Las familias del alumnado de los CEIP Todoque y Los Campitos han reclamado una respuesta urgente sobre el futuro de sus centros educativos. Casi cinco años después de la erupción del volcán Tajogaite, los escolares continúan recibiendo clases en instalaciones provisionales y sin una solución definitiva confirmada.
Las AMPAS de ambos colegios han remitido una carta pública a distintas administraciones y a los responsables del proyecto Rotary La Palma para exigir transparencia y conocer el calendario real previsto para construir un centro educativo estable. Además, advierten de que iniciarán movilizaciones si no reciben respuestas en un plazo máximo de diez días.
La lava destruyó por completo los dos colegios durante la erupción volcánica de 2021. Desde entonces, el alumnado comparte espacio en el CER Princesa Acerina junto a la Escuela Insular de Música.
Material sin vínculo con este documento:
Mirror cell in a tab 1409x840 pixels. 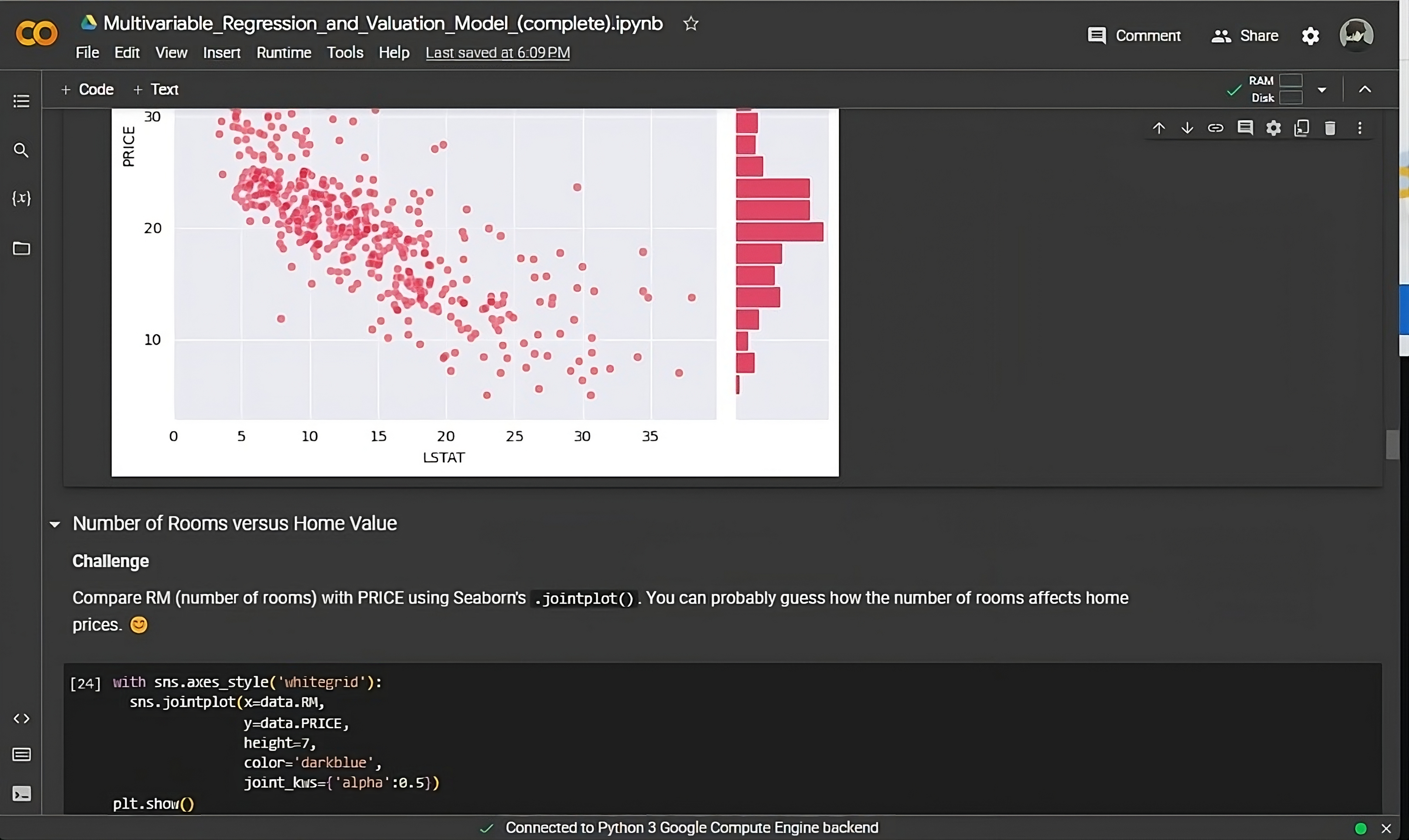pos(1301,128)
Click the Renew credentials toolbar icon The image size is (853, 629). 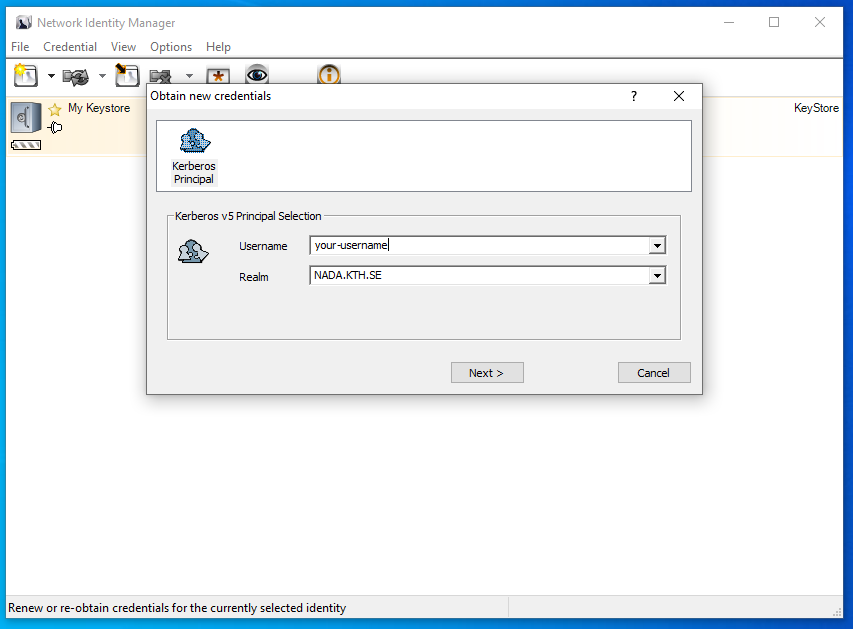point(75,76)
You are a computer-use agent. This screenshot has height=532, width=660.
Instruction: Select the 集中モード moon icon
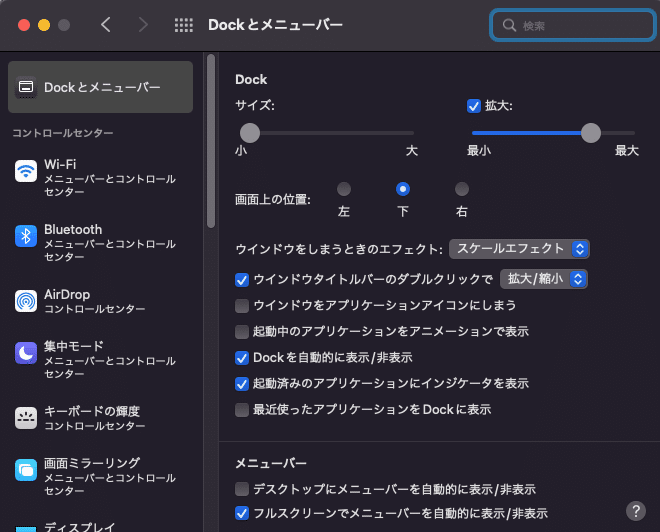coord(26,353)
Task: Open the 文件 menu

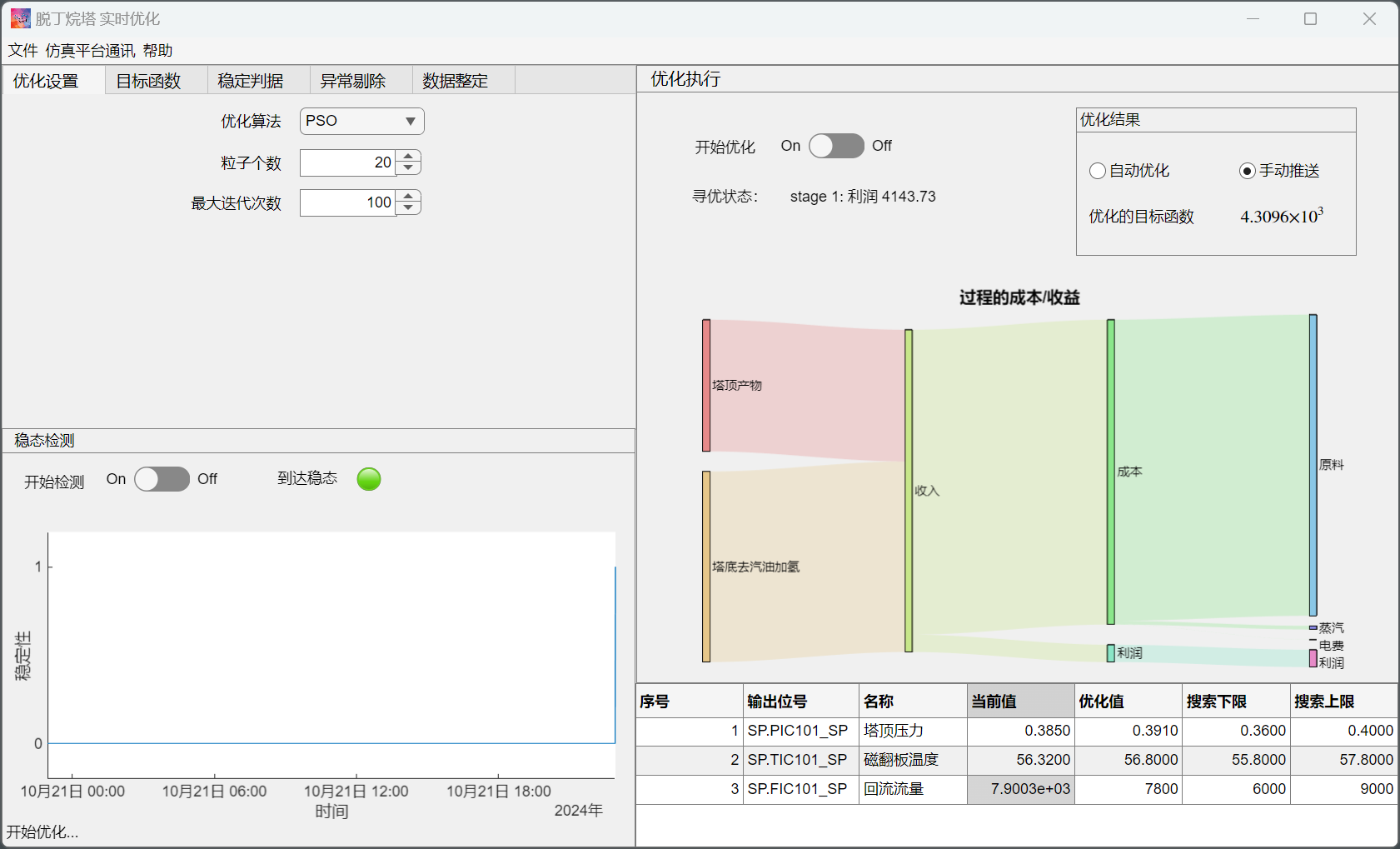Action: click(22, 51)
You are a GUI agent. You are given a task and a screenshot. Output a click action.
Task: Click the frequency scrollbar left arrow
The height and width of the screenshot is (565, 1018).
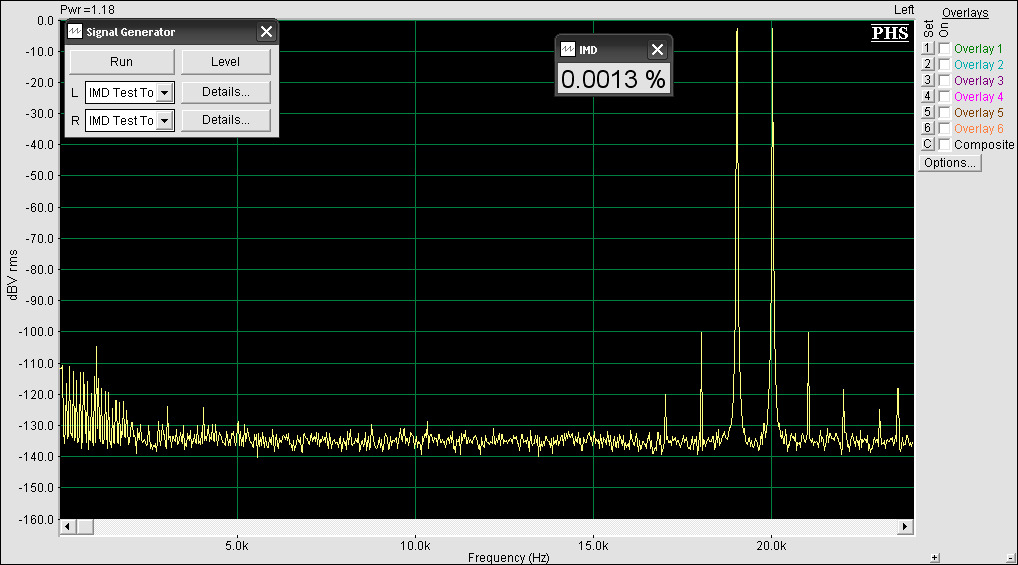click(68, 526)
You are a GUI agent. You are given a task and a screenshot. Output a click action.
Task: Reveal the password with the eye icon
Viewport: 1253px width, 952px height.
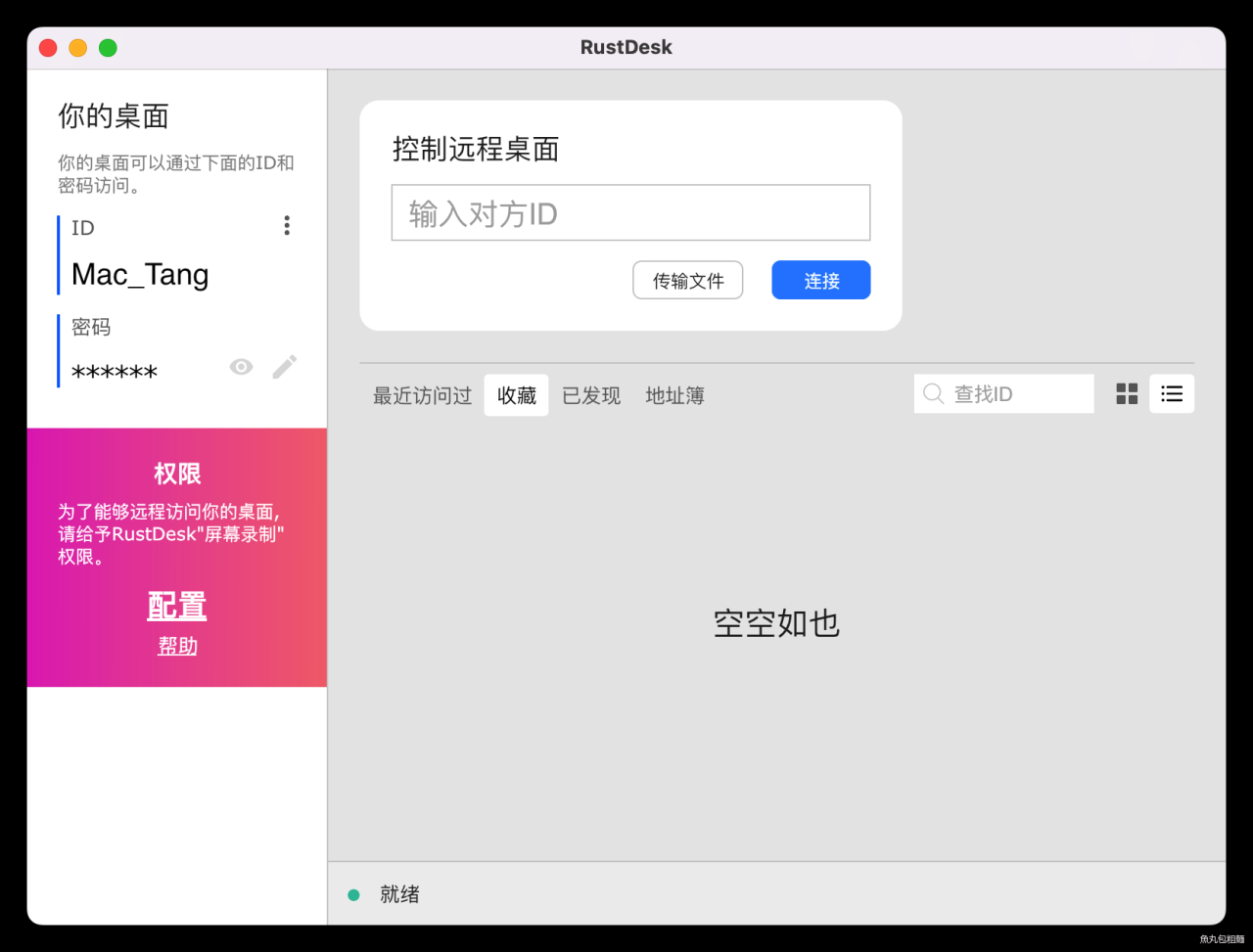point(241,366)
Las familias recuerdan que en marzo de 2023 la organización Rotary anunció públicamente su compromiso de financiar un nuevo colegio. Para ello logró recaudar alrededor de 600.000 euros mediante donaciones solidarias. Sin embargo, denuncian que el proyecto no ha avanzado y que siguen sin conocer cuál será su desarrollo definitivo.
El futuro educativo tras el volcán Tajogaite preocupa a las familias afectadas
Las asociaciones de madres y padres consideran que la incertidumbre se ha prolongado durante demasiado tiempo. Según exponen en su escrito, la falta de una solución estable está provocando la pérdida progresiva de alumnado.
Las AMPAS aseguran que muchas familias han optado por trasladar a sus hijos a otros centros educativos debido a la ausencia de respuestas concretas. Como consecuencia, una comunidad escolar que podía superar la treintena de alumnos apenas mantiene hoy algo más de una veintena.
“Estos niños ya vivieron una pandemia, después perdieron sus colegios y ahora siguen creciendo en una espera interminable”, lamentan los representantes de ambas comunidades educativas.
Entre las cuestiones planteadas, solicitan información detallada sobre el estado actual del proyecto Centro Educativo Rotary La Palma, el destino de los fondos recaudados y las alternativas previstas si la iniciativa original no llega a ejecutarse.
También reclaman a las administraciones públicas responsables un calendario concreto, una solución definitiva y la identificación de los responsables políticos y técnicos encargados del proceso.
El presidente del AMPA El Pastelero y portavoz de ambas asociaciones, Oliver Barreto, afirma que muchas familias se sienten engañadas tras años de promesas incumplidas. Según explica, el objetivo sigue siendo mantener unidos a los alumnos que pertenecían a las comunidades de Todoque, El Paraíso y otros núcleos afectados por la erupción.
Las familias insisten en que no solicitan proyectos extraordinarios ni inversiones desproporcionadas. Reclaman, simplemente, un centro educativo digno que permita preservar una comunidad escolar que sobrevivió a una de las mayores catástrofes recientes vividas en Canarias.
La preocupación también alcanza al profesorado, que continúa desarrollando su labor en un escenario marcado por la incertidumbre sobre el futuro de estos centros educativos.